Coastal strand is the vegetated zone that typically occurs between open beach and maritime hammock habitats. It occurs on deep, well-drained, sandy soils that are largely wind-deposited and washed or sorted by wave action to some extent. Vegetation in this habitat is strongly affected by wind, wave action, and salt spray and consists of low-growing vines, grasses, and other herbaceous plants and salt-tolerant shrub species that, in some areas, may form dense thickets. Pioneer or early successional herbaceous vegetation characterizes foredune and upper beach areas with a gradual change to woody shrub species on the more protected and stabilized areas farther landward. Typical plant species include beach morning glory, railroad vine, sea oats, saw palmetto, Spanish bayonet, yaupon holly, wax myrtle, and sea grape; in southern Florida, cocoplum, nickerbean, and other more tropical species are present.

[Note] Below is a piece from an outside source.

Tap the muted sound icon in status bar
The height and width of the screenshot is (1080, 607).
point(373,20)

Coastal strand habitat is likely to have 40% of the current area inundated by 1 m of sea level rise and 84% inundated by 3 m of sea level rise. Increased soil salinity will lead to changes in species composition and structure as salt intolerant plants decline and plants with higher salt tolerances increase. Increased temperatures, as well as extreme events will enhance invasive species processes, from introduction through establishment and expansion.

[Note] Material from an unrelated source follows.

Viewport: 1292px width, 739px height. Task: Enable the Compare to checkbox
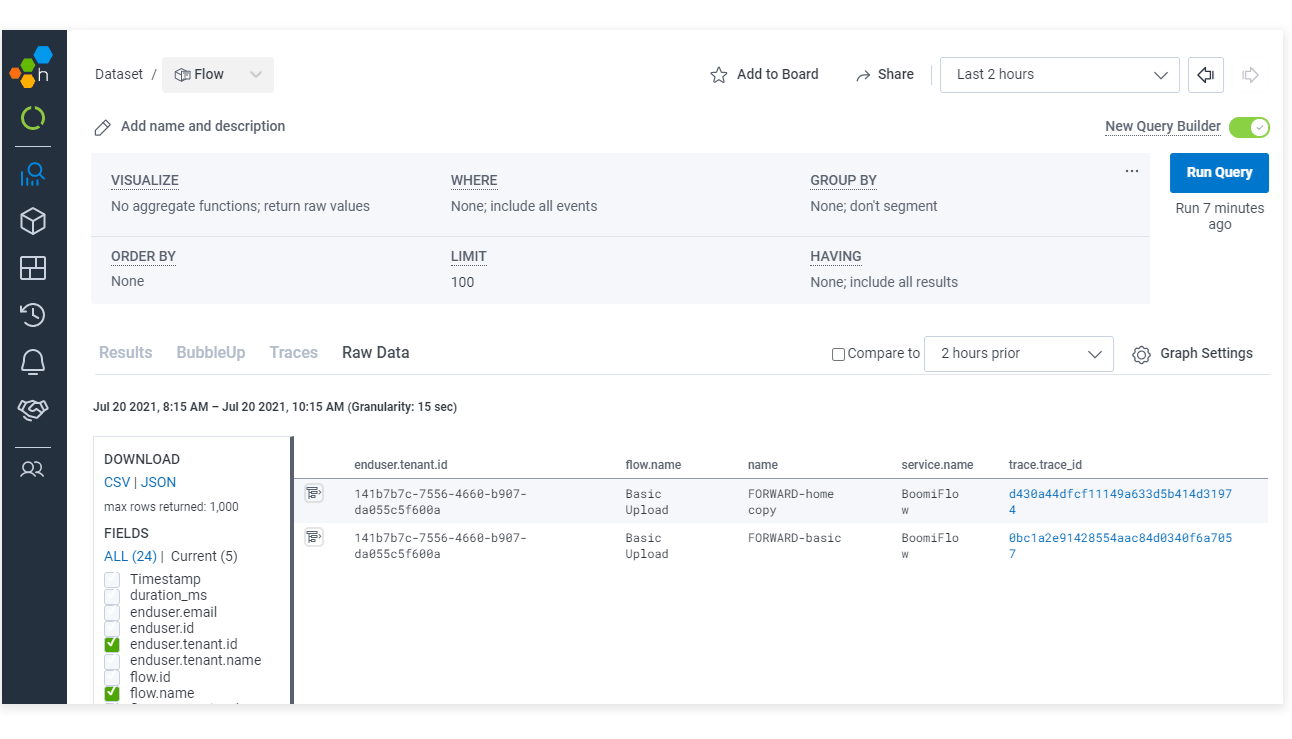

Beach mice will be impacted by habitat degradation as plant species composition changes (potential loss of food plants).
Gopher tortoises utilize areas of coastal strand and will be impacted as these areas become inundated due to sea level rise.
Expansion of invasive plant species, such as the Australian pine, due to changes in temperature regimes will lead to compositional and structural changes in the community, impacting the suitability to multiple species. Australian pine can tolerate inundation by seawater and deposition of salt spray better than many native woody species, allowing it to displace native coastal strand species.